Plans to tackle the “hidden injustice” and stigma of mental illness have been revealed by Theresa May.
Additional training for teachers, an extra £15m for community care, and a £67.7m investment into online services such as self-checks were among measures announced by the prime minister.
Mental health experts said more funding was needed to improve services.
Mrs May’s speech comes as she outlined her plans to use the state to create a “shared society”.
She promised to “transform” attitudes to mental health problems with a focus on children and young people.
The government says that, at any time, one in four people has a mental disorder, with an annual cost of £105bn, and that young people are affected disproportionately.

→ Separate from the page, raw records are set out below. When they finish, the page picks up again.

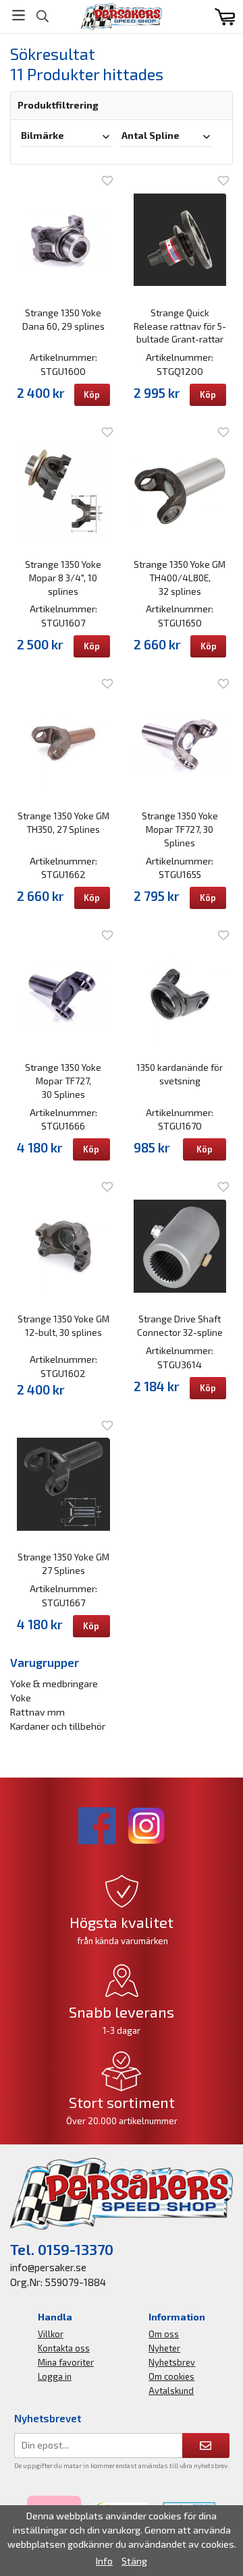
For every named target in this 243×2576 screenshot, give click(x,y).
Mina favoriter (66, 2362)
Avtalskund (171, 2390)
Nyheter (164, 2348)
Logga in (55, 2376)
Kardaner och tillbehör (57, 1726)
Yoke (20, 1697)
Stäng (134, 2561)
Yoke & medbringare (54, 1683)
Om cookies (171, 2376)
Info (104, 2561)
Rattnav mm (37, 1712)
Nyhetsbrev (171, 2362)
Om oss (163, 2334)
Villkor (50, 2334)
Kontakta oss (64, 2348)
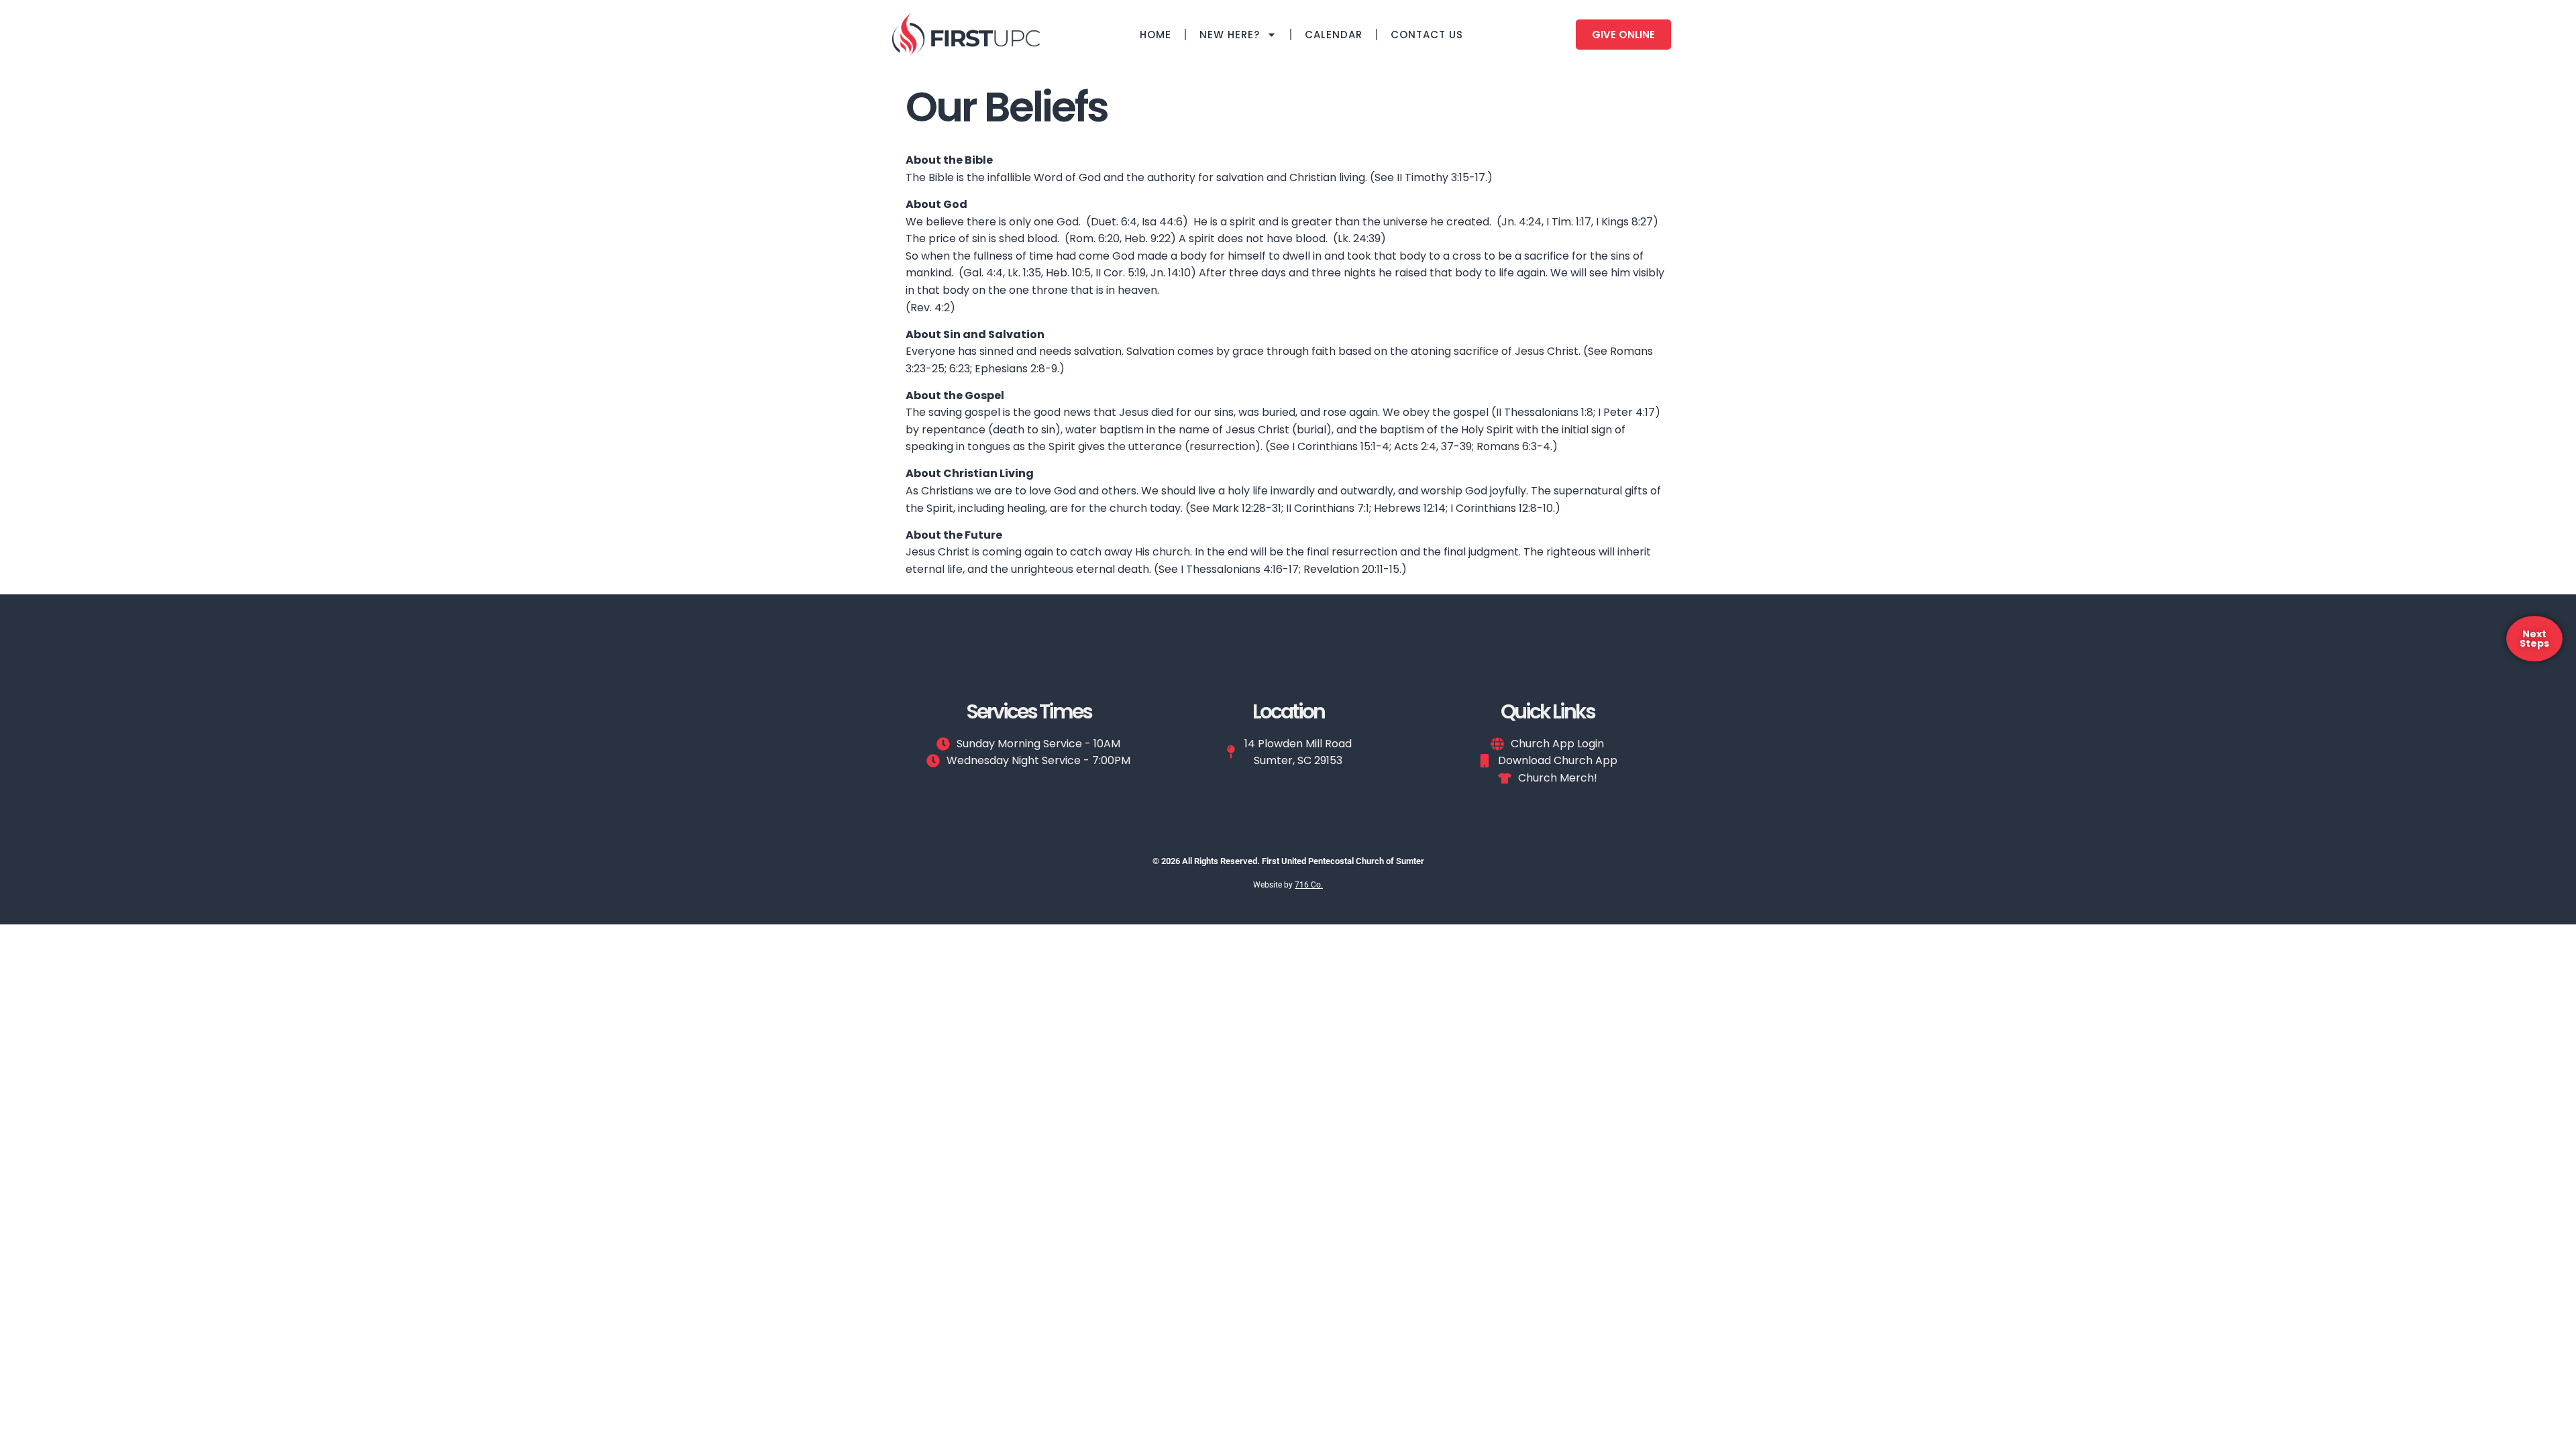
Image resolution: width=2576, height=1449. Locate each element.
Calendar (1333, 35)
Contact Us (1427, 35)
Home (1155, 35)
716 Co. (1309, 885)
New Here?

In the speech at the Charity Commission, Mrs May announced:
- Every secondary school to be offered mental health first aid training
- Trials on strengthening links between schools and NHS specialist staff, including a review of children and adolescent services across the country, led by the Care Quality Commission
- By 2021, no child will be sent away from their local area to receive treatment for mental health issues
- Appointing mental health campaigner Lord Stevenson and Paul Farmer, chief executive of the charity Mind, to carry out a review on improving support in the workplace
- Employers and organisations will be given additional training in supporting staff who need to take time off
- More focus on community care, with an extra £15m towards this, and less emphasis on patients visiting GPs and A&E
- The reallocation of £67.7m, mostly from the existing NHS digitisation fund, for online services, such as allowing symptom checks before getting a face-to-face appointment
- A review of the “health debt form”, under which patients are charged up to £300 by a GP for documentation to prove to debt collectors that they have mental health issues
Mrs May said that mental health had been “dangerously disregarded” as secondary to physical health and changing that will go “right to the heart of our humanity”.